== Supplied text ==
>>>
Personal information
- Full name: Stanley Herbert Cochrane
- Born: 19 September 1877 Dublin, Ireland
- Died: 23 October 1949 (aged 72) Bray, Leinster, Ireland
- Batting: Unknown

Career statistics
| Competition | First-class |
| Matches | 1 |
| Runs scored | 5 |
| Batting average | 5.00 |
| 100s/50s | –/– |
| Top score | 5 |
| Catches/stumpings | 1/– |
- Source: Cricinfo, 21 October 2018

= Stanley Cochrane =

Irish cricketer and philanthropist

Sir Stanley Cochrane, 1st Baronet (19 September 1877 - 23 October 1949) was an Anglo-Irish first-class cricketer and philanthropist.

==Early life and cricket==
Cochrane was born at Dublin to Sir Henry Cochrane and his wife, Margaret Gilchrist. He studied at St Columba's College, Dublin, before going up to Trinity College, Dublin, where he was a member of the Dublin University Cricket Club.

Cochrane's father, had alongside Dr. Thomas Joseph Cantrell, invented ginger ale and made a fortune exporting it to the United States under the brand Cantrell & Cochrane. Upon the death of his father in 1904, Cochrane inherited his millions and the Woodbrook Estate.
<<<
== Given material ==
>>>
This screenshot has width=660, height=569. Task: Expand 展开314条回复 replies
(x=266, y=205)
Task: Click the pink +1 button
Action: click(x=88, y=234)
<<<
== Directions for this task ==
Can you reproduce the passage from the Stanley Cochrane text word for word, starting at "Sir Stanley Cochrane, 1st" and ending after "the Woodbrook Estate."?

== Response to the exercise ==
Sir Stanley Cochrane, 1st Baronet (19 September 1877 - 23 October 1949) was an Anglo-Irish first-class cricketer and philanthropist.

==Early life and cricket==
Cochrane was born at Dublin to Sir Henry Cochrane and his wife, Margaret Gilchrist. He studied at St Columba's College, Dublin, before going up to Trinity College, Dublin, where he was a member of the Dublin University Cricket Club.

Cochrane's father, had alongside Dr. Thomas Joseph Cantrell, invented ginger ale and made a fortune exporting it to the United States under the brand Cantrell & Cochrane. Upon the death of his father in 1904, Cochrane inherited his millions and the Woodbrook Estate.